Tattoo You track listing
- 11 tracks Side one "Start Me Up"; "Hang Fire"; "Slave"; "Little T&A"; "Black Limousine"; "Neighbours"; Side two "Worried About You"; "Tops"; "Heaven"; "No Use in Crying"; "Waiting on a Friend";

= Waiting on a Friend =

"Waiting on a Friend" is a song by the English rock band the Rolling Stones from their 1981 album Tattoo You. Written by Mick Jagger and Keith Richards and released as the album's second single, it reached on the Billboard Hot 100 singles chart in the US.

==History==
Recording of "Waiting on a Friend" (as 'Waiting for a Friend') began in late 1972 through early 1973 in Kingston, Jamaica, during the Goats Head Soup sessions.

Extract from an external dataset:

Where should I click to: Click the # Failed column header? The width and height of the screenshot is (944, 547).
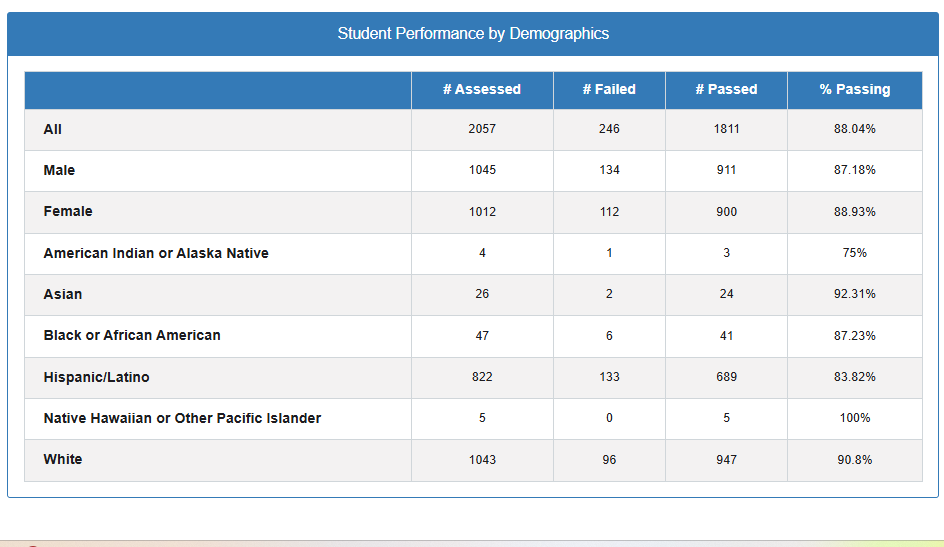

In the liner notes to 1993's compilation album Jump Back, Mick Jagger said, "We all liked it at the time but it didn't have any lyrics, so there we were... The lyric I added is very gentle and loving, about friendships in the band." Jagger also had stated that the 1981 lyrics were contemplated for a future possible video, making the song the first Rolling Stones single to be packaged as a possible video for the emerging MTV channel.

The lyrics see a more mature side of singer Jagger represented. He speaks of setting aside women and vices in favor of making some sense of his life and finding the virtues inherent in true friendship:

Don't need a whore, I don't need no booze, don't need a virgin priest. But I need someone I can cry to, I need someone to protect.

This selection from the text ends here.